- _Task statement_: Retype the listing found below exactly, but leave out each picture.

[Opening Data section]

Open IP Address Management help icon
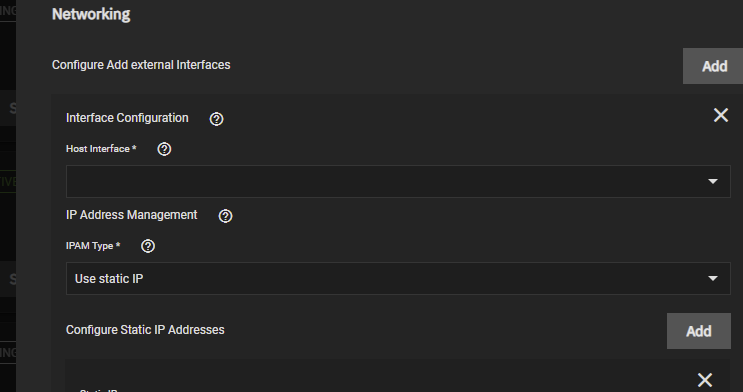 tap(226, 216)
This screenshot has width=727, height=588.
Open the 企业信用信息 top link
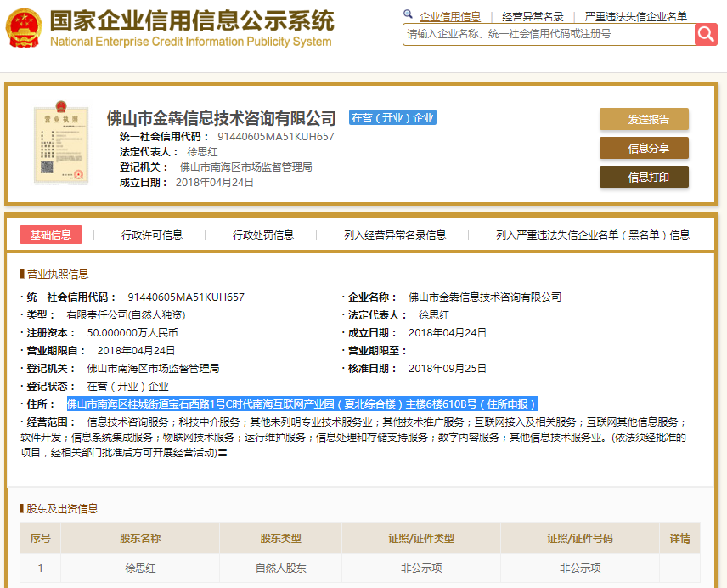click(x=450, y=16)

[Closing Data section]

- _Written answer_:
Open IP Address Management help icon
 tap(226, 216)
This screenshot has width=727, height=588.
Open the 企业信用信息 top link
click(x=450, y=16)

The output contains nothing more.